Dispone, en principio, de cinco años, con un límite absoluto de veinte años. La acción de indemnización derivada de un delito o cuasidelito prescribe a los cinco años desde el momento en que usted, como perjudicado, tuvo conocimiento tanto del daño como de la persona responsable (art. 106).
Este punto de partida es importante: el plazo de cinco años no corre necesariamente desde el día de los hechos, sino desde el día en que usted supo quién era el responsable y cuál era el perjuicio sufrido.
Existe, no obstante, un techo: la acción prescribe en todo caso a los veinte años, contados desde el momento en que se produjo el daño (art. 106).

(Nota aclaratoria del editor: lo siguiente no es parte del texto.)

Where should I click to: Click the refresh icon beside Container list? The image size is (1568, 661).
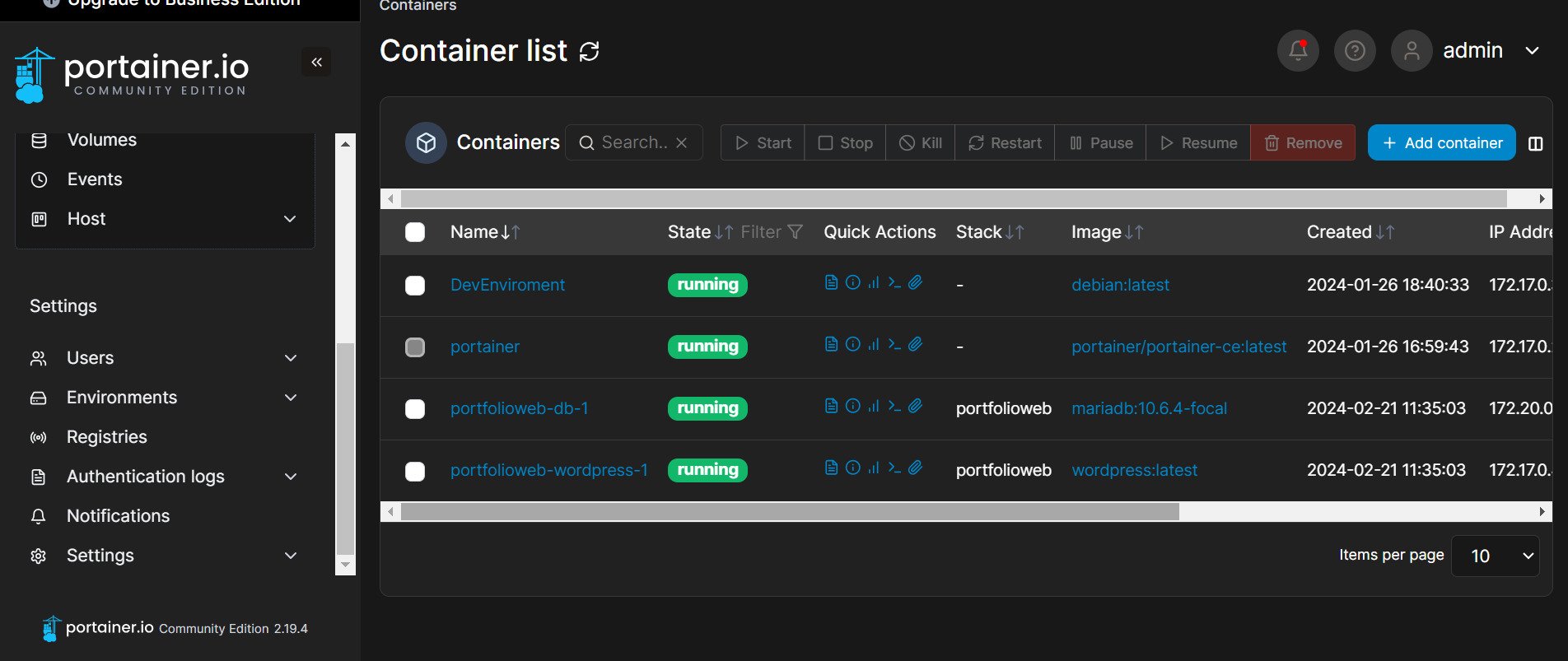coord(589,52)
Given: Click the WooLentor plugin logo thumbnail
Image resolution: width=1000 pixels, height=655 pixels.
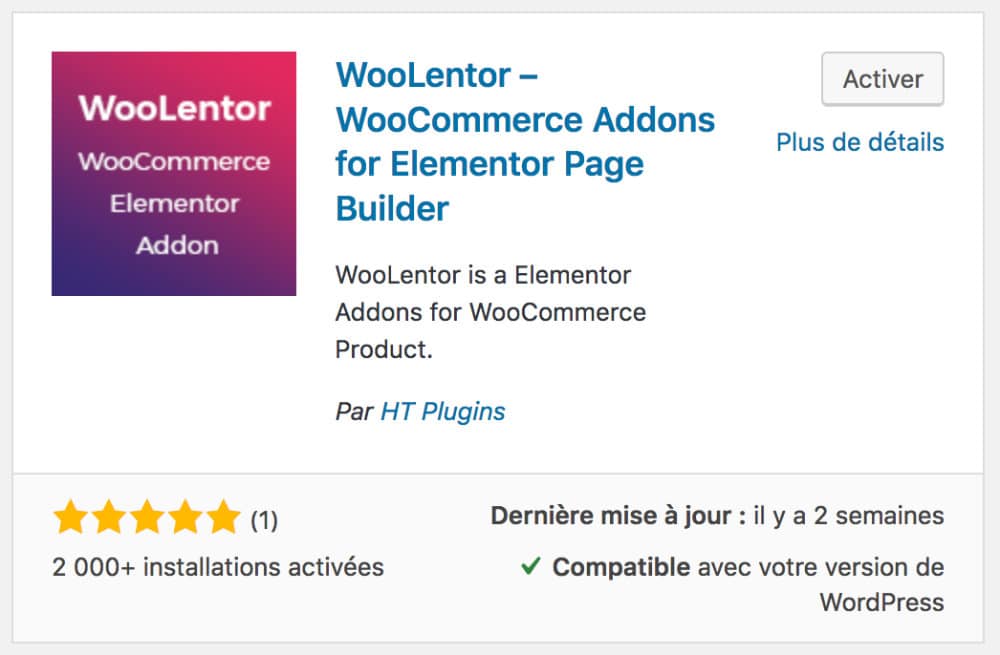Looking at the screenshot, I should [173, 172].
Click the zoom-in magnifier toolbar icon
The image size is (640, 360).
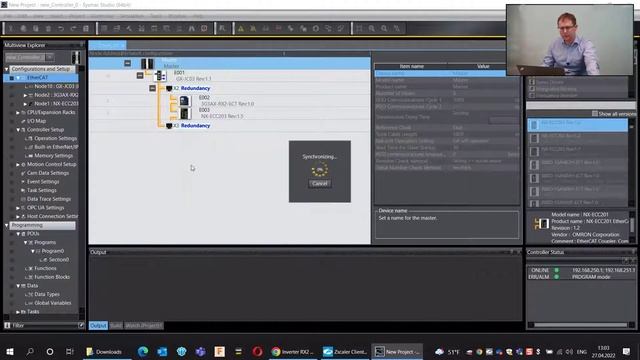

Una vez transcurrido ese plazo, aunque acabe de descubrir al autor, la acción ya no es admisible.
En cuanto al contenido de su reclamación, la ley establece que el daño indemnizable comprende el perjuicio efectivamente sufrido, los gastos necesarios que tuvo o tendrá que realizar para reparar las consecuencias del acto, así como las ganancias de las que se ha visto privado dentro de la medida normal (art. 98).
En la práctica: actúe sin demora en cuanto conozca al responsable y la entidad de su perjuicio, a fin de no superar el plazo de cinco años.
Esto es información jurídica general, no asesoramiento legal. Para asesoramiento sobre su situación específica, consulte a un abogado colegiado en Marruecos.